For sample implementations of error estimators for quasi-linear
elliptic and parabolic problems, see Section \ref{S:estimator}.
%
\fdx{get_el_est()@{\code{get\_el\_est()}}}
\idx{adaptive methods!get_el_est()@{\code{get\_el\_est()}}}
\kitem{get\_el\_est} pointer to a problem dependent subroutine returning
             the value of the local error indicator; must not be \nil if via
             the entry \code{strategy} adaptive refinement is selected
             and the specialized marking routine \code{marking} is \nil;
             
             \code{get\_el\_est(el)} returns the value
             $\eta_S(u_h)^p$, of the local error indicator on leaf
             element \code{el}; usually, local error indicators are
             computed by \code{estimate()} and 
             stored in \code{LEAF\_DATA(el)}, which is problem
             dependent and thus not directly accessible by
             general--purpose routines.  \code{get\_el\_est()} is
             needed by the \ALBERTA marking strategies.

* [DATA RECORDS]:
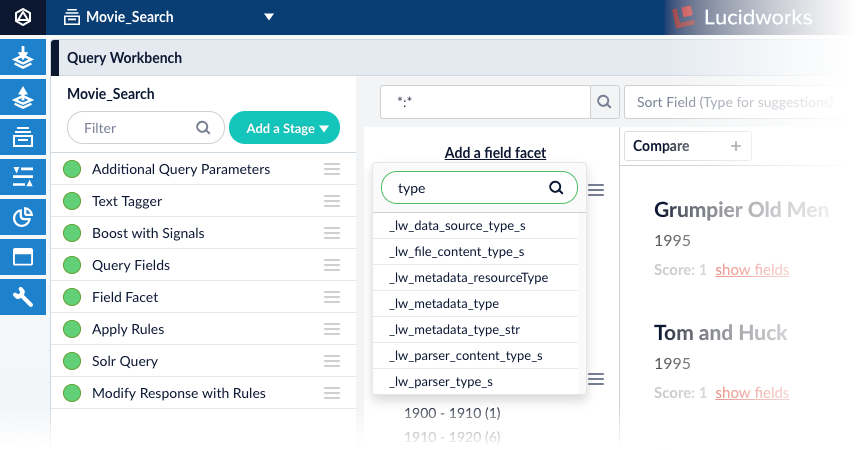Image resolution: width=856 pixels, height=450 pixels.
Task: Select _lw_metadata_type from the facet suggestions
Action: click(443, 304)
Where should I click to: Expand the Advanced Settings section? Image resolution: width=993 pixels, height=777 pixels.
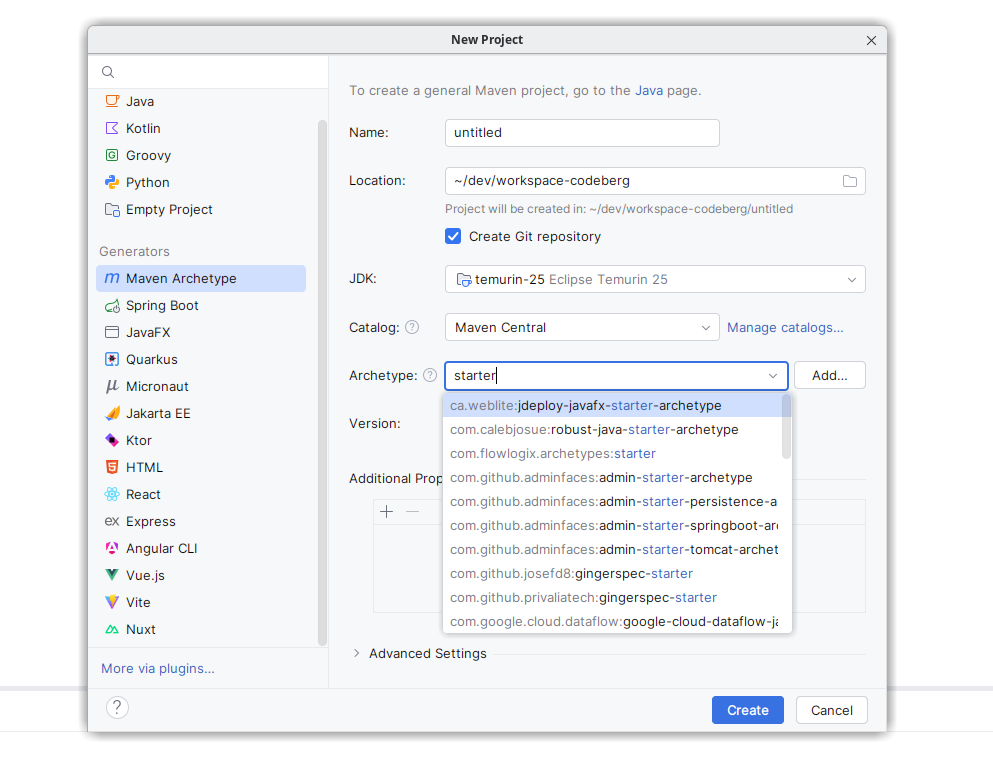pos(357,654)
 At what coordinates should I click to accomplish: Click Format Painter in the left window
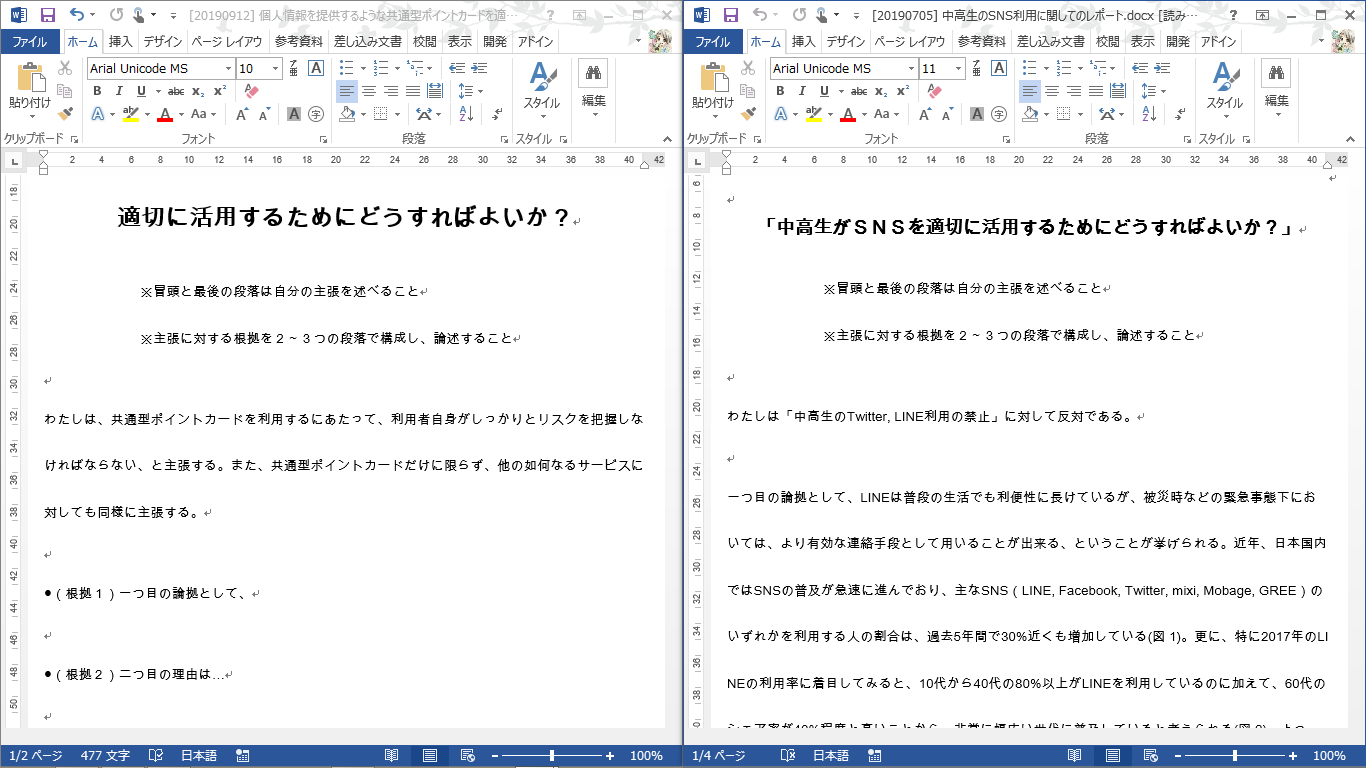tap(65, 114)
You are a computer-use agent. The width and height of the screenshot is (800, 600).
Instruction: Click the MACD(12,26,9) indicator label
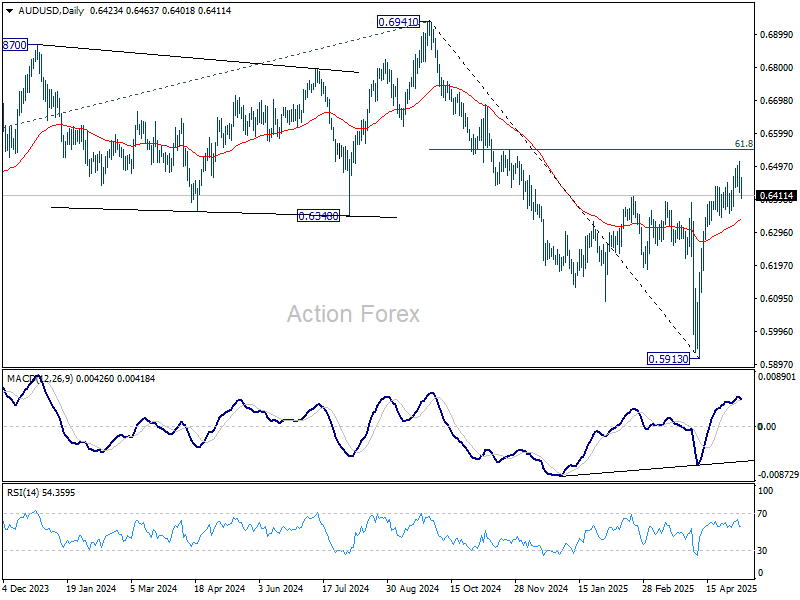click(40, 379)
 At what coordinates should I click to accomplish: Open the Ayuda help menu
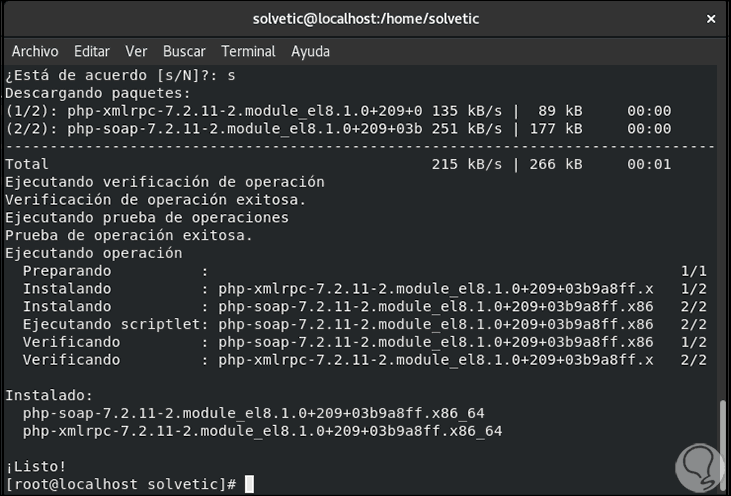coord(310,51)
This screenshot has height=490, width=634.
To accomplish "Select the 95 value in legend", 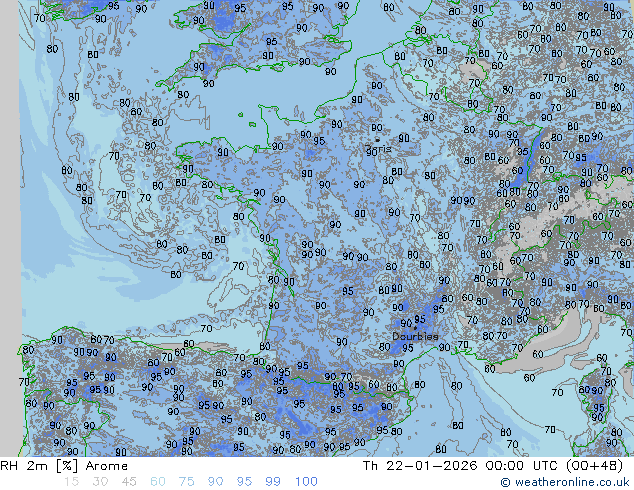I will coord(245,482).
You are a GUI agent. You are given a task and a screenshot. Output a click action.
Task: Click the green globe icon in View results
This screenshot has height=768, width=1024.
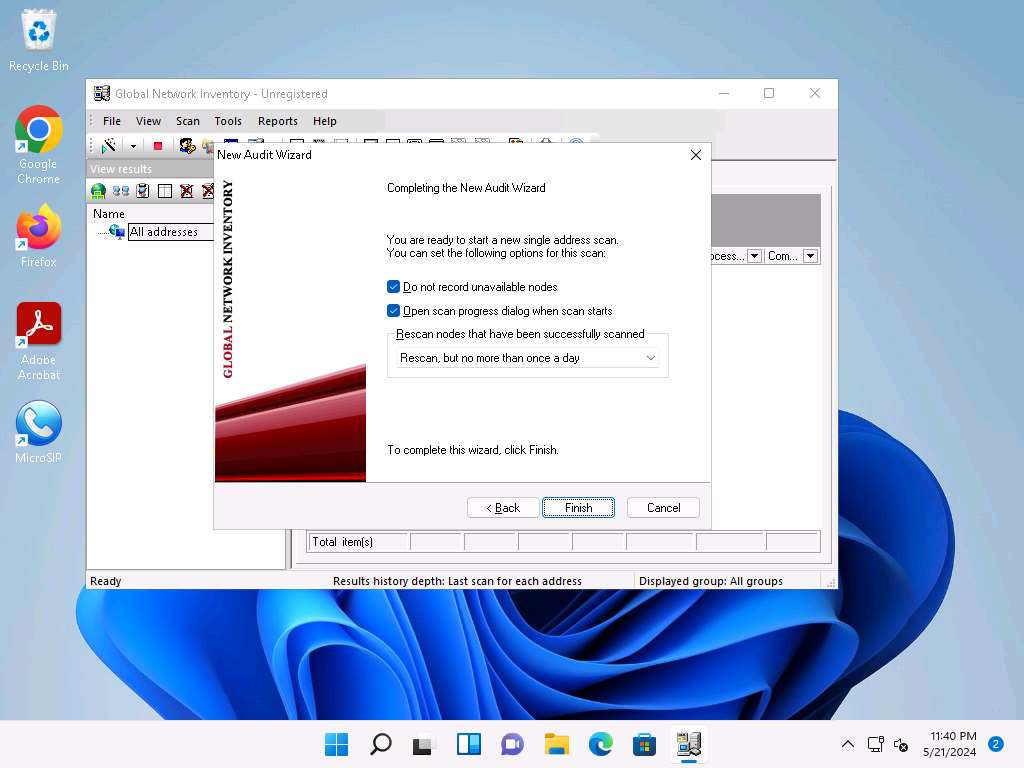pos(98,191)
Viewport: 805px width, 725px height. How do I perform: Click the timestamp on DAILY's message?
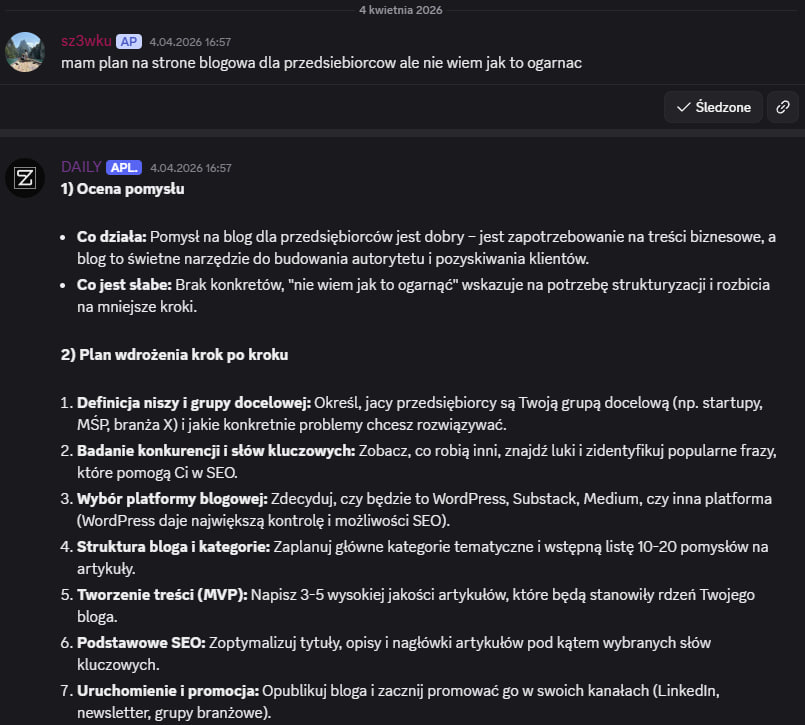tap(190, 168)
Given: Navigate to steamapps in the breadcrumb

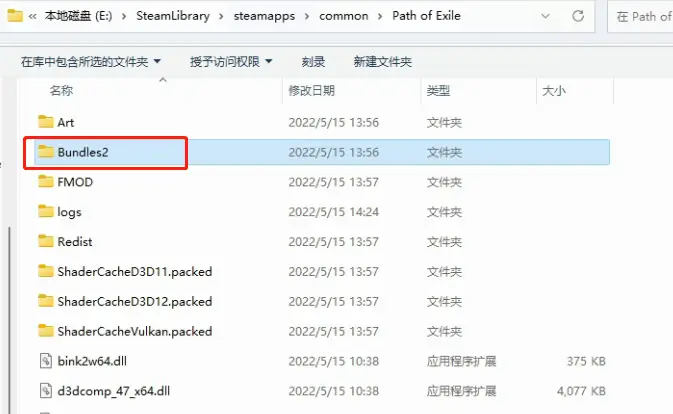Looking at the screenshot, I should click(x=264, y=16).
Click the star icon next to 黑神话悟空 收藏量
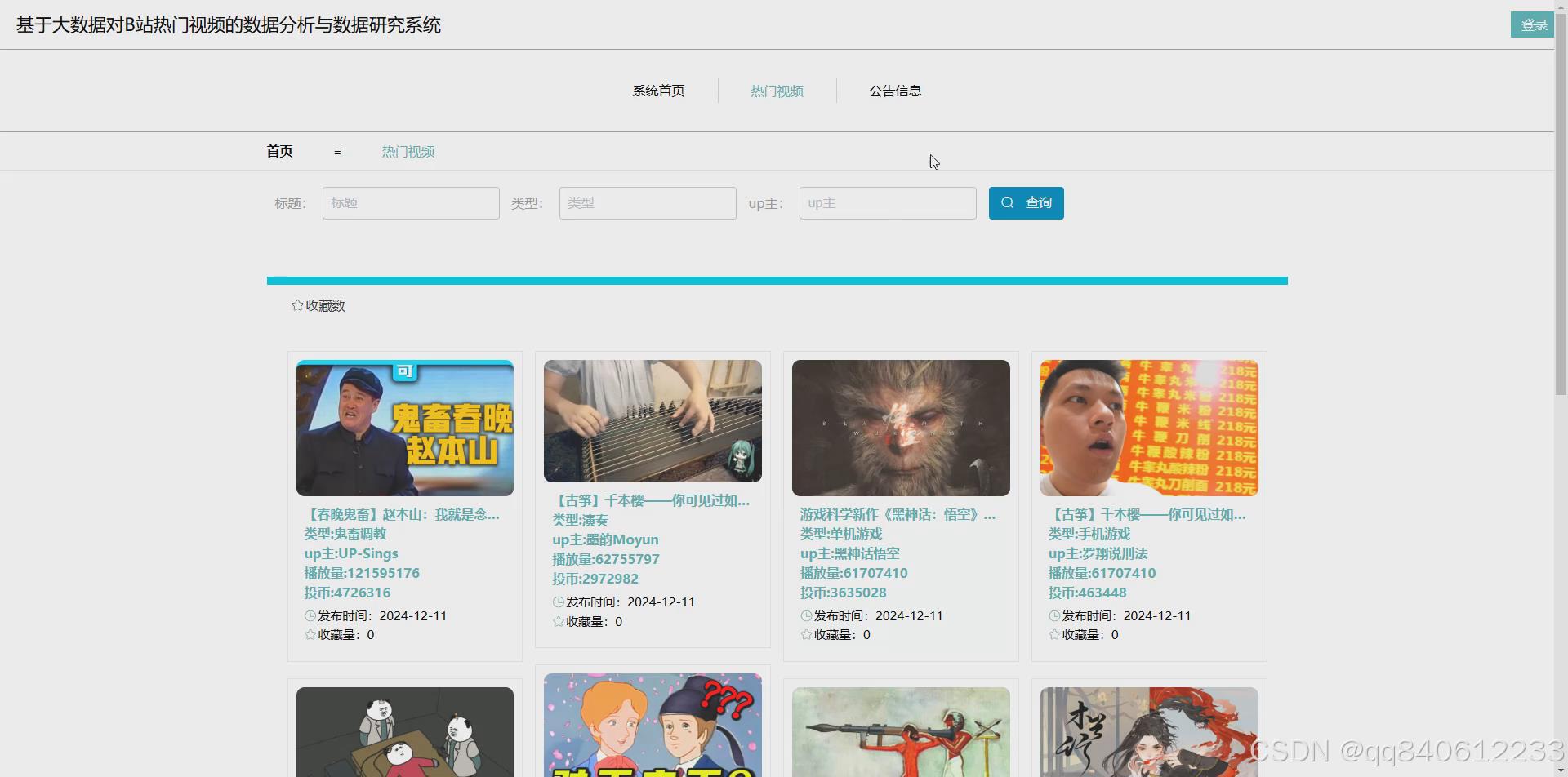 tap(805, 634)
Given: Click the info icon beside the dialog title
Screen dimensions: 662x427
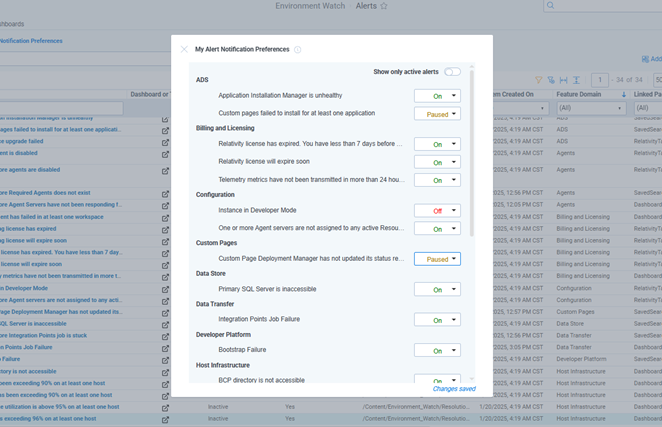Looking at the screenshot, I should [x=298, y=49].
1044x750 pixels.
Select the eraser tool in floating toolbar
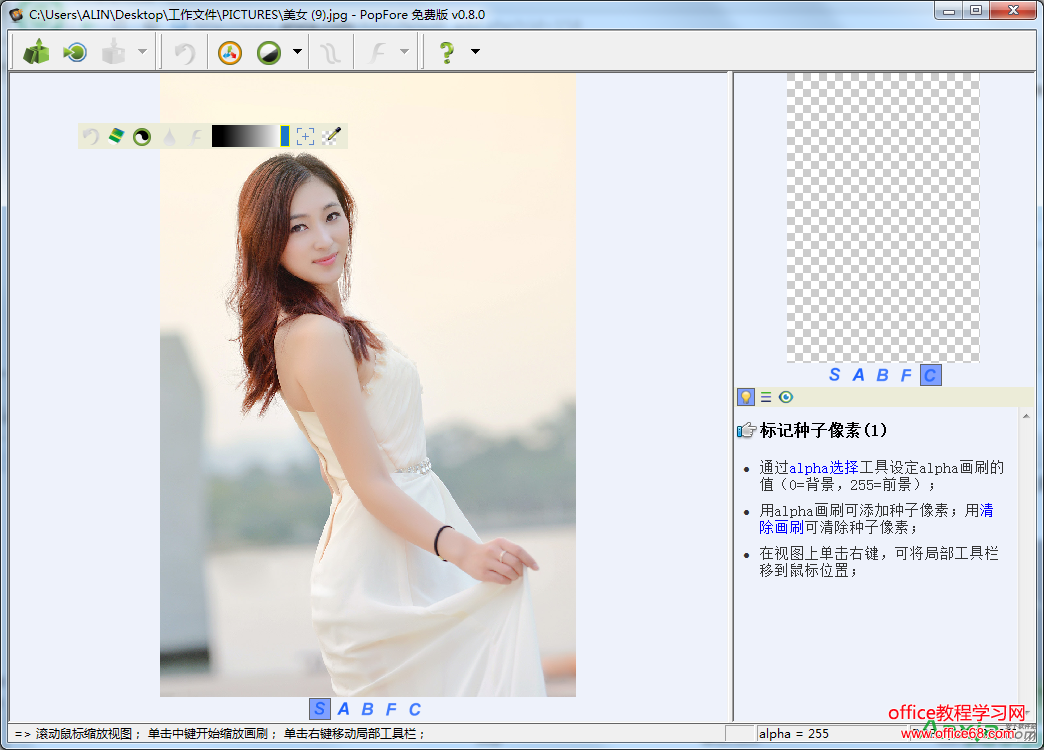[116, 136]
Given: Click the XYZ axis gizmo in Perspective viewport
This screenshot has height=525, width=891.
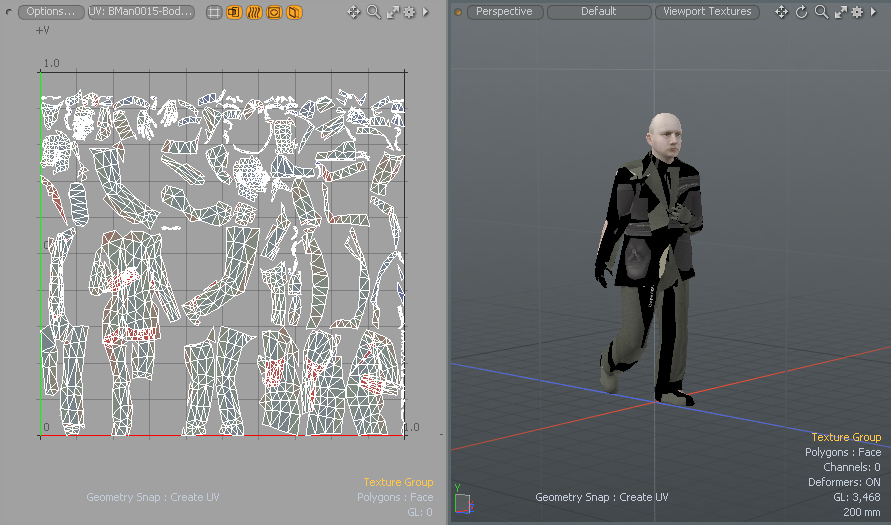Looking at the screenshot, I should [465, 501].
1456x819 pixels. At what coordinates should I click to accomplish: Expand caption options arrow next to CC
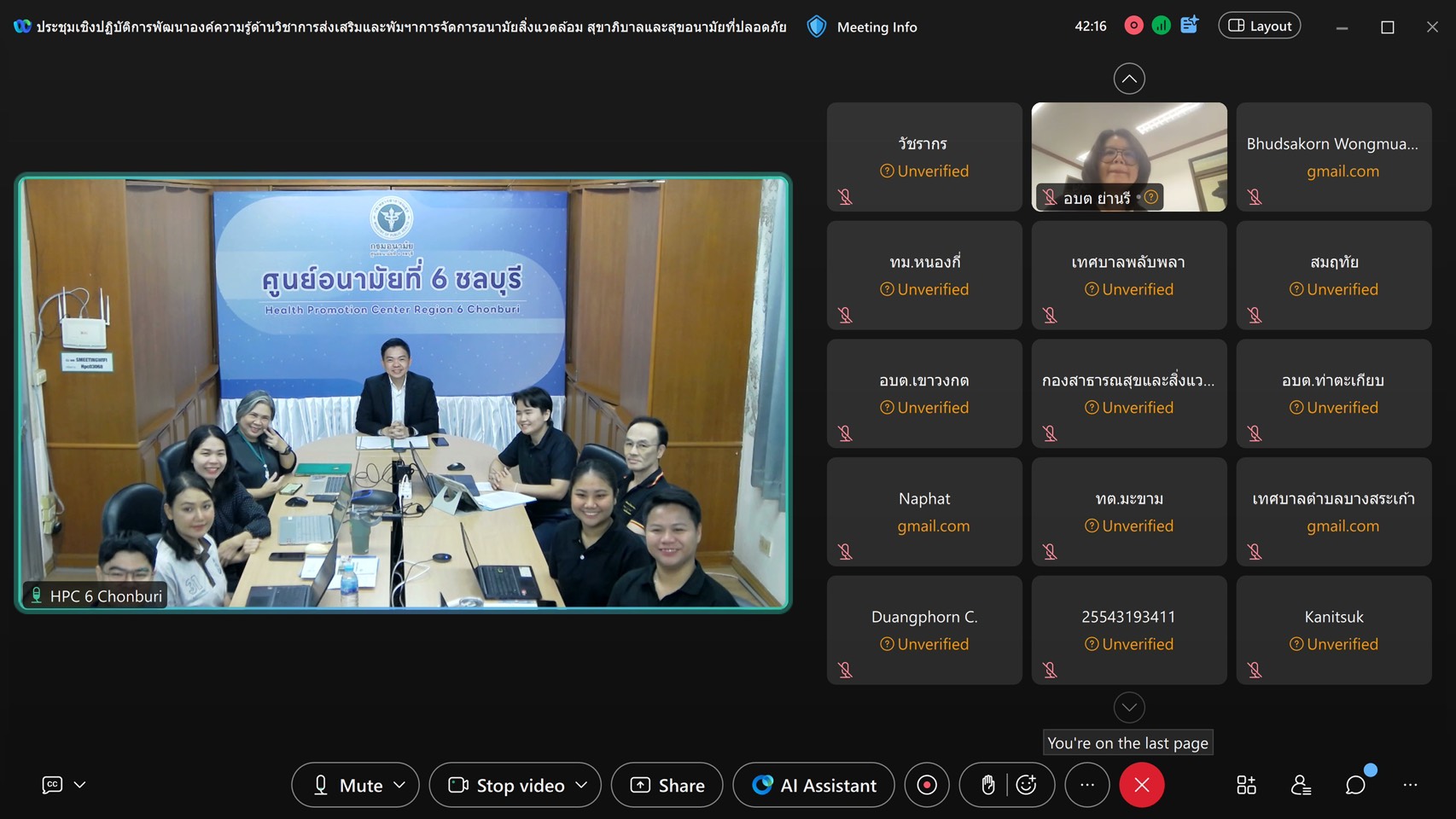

* [EXERCISE PROMPT]:
In the documentation excerpt, the description that begins "pointer to a problem dependent subroutine" sets some names in \code{...}. List each distinct name once, leaving out parentheses, arguments and backslashes.

* [FINISHED EXERCISE]:
strategy
marking
get_el_est
estimate
LEAF_DATA